After all, the Federal Register is an agency's implementation of its own rules and procedures.
But faced with C-123 veterans' claims which VBA insists be denied, the VA Office of General Counsel threw an end run to nullify the Federal Register. VA OGC expects to redefine exposure to prevent exposure claims! VA will develop a unique redefinition of exposure, different than the one used by all other federal agencies such as ATSDR.
In concert with the Veterans Health Administration's Post Deployment Health Section, OGC has opted to challenge VA's own Federal Register postings...not by modification, but by redefinition of the word "exposure."
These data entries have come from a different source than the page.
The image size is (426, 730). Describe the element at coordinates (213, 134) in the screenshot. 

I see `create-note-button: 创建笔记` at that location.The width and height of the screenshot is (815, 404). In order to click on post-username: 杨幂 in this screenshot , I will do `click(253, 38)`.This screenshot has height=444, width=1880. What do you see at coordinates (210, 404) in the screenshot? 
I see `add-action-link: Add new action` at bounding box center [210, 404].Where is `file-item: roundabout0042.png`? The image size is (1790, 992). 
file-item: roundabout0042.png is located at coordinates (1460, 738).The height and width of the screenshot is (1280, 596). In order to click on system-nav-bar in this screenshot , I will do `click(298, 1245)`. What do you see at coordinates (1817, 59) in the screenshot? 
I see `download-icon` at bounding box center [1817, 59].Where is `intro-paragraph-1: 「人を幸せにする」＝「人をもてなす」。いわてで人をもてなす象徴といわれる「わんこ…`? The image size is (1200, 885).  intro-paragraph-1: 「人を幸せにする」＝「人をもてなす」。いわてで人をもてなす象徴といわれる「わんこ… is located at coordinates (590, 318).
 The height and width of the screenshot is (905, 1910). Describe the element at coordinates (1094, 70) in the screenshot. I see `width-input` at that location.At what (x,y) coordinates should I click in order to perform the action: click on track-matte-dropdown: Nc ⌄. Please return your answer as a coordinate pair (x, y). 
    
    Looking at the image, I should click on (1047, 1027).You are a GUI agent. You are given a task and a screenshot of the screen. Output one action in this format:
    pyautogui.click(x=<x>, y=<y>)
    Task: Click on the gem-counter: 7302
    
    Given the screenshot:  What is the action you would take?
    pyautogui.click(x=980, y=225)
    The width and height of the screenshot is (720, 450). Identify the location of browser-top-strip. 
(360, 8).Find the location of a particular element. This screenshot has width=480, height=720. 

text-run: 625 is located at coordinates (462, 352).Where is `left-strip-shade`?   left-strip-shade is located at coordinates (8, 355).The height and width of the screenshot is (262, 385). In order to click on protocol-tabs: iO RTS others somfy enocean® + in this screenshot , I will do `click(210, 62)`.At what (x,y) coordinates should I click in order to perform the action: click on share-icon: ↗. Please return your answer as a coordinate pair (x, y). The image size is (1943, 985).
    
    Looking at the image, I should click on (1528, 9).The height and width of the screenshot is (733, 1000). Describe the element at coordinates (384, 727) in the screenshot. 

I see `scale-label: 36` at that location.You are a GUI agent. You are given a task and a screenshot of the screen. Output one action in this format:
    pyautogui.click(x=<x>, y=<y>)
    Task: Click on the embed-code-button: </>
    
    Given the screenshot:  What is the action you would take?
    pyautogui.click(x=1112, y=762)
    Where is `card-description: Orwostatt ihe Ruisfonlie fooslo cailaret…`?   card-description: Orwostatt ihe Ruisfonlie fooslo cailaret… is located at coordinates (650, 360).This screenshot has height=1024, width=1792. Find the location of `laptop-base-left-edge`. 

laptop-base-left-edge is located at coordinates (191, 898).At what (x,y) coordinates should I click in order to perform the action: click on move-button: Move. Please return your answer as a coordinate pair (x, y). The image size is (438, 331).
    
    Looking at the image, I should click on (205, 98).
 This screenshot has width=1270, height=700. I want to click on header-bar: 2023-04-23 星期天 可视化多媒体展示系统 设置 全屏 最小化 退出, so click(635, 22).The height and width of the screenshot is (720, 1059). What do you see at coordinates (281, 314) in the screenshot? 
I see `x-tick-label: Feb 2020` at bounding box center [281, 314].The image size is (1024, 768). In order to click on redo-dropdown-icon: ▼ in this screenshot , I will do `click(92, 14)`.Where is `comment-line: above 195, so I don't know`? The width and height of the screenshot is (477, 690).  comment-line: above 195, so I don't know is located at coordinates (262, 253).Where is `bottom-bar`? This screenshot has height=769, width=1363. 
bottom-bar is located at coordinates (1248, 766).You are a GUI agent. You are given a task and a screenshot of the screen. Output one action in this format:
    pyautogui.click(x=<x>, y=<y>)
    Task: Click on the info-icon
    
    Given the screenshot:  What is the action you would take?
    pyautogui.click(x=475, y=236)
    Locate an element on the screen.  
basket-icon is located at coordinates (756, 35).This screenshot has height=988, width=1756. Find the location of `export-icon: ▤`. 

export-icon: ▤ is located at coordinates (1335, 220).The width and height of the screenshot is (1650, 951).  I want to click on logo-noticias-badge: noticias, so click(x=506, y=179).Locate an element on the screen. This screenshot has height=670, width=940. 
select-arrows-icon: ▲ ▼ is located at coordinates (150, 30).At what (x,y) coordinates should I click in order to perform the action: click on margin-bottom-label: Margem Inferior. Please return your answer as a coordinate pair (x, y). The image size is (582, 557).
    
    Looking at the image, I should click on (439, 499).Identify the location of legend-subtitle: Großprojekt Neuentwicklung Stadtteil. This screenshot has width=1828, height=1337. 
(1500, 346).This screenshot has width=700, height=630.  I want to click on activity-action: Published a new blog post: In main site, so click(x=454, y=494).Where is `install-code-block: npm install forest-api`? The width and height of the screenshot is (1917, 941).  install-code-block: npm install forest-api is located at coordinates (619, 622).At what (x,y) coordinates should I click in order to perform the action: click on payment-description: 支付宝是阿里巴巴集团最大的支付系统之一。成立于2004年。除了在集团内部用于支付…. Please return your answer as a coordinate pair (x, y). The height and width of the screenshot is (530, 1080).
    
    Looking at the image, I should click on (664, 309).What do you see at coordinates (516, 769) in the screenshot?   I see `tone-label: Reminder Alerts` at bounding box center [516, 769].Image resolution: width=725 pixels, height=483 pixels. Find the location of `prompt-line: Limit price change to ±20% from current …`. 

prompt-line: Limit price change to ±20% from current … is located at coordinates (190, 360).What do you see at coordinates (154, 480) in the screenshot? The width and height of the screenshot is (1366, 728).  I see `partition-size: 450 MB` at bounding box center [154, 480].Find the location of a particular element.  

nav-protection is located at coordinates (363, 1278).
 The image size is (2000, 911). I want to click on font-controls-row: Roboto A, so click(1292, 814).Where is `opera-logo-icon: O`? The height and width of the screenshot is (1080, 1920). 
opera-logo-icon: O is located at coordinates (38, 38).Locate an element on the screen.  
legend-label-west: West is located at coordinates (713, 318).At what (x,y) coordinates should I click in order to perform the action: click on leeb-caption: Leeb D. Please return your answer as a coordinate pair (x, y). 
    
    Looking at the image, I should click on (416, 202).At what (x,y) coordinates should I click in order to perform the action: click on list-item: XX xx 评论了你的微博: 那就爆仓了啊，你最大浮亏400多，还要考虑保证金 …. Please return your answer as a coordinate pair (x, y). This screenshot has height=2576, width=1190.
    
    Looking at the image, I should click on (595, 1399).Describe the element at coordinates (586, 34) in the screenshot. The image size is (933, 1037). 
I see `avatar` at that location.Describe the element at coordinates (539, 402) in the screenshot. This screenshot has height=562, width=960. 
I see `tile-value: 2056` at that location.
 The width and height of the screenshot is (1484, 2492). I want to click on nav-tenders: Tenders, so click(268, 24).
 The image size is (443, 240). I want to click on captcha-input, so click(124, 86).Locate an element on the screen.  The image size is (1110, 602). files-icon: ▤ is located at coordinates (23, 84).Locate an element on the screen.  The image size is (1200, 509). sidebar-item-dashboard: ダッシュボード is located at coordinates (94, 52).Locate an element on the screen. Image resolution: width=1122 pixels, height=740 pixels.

Presently, Post Deployment Health has invented its special redefinition to block C-123 veterans' Agent Orange exposure claims, stating: "Exposure = contamination field + bioavailability." No other definition of exposure used in science or medicine includes bioavailability as a component. Actually, these are separate toxicological terms.
Here is where creative and anti-veteran "cherry picking" takes place. Throughout its administrative documents, in the Federal Register, the Board of Veterans Appeals and even the United States Court of Appeals for Veterans Claims, VA cites Dorland's Medical Illustrated Dictionary (32nd Edition) in the Federal Register as well as in many other administrative documents. And Dorland's defines exposure as: Nowhere is bioavailability mentioned or implied.
Get it? VA uses Dorland as the authority – but VA is just as happy to invent other creative, unscientific definitions as the need arises to better block veterans' claims. VBA even cites Dorland definitions against veterans in appeals, yet drops Dorland when Dorland's definitions enforce the veteran's claim.
Who is the client of VA's Office of General Counsel? Not the veterans!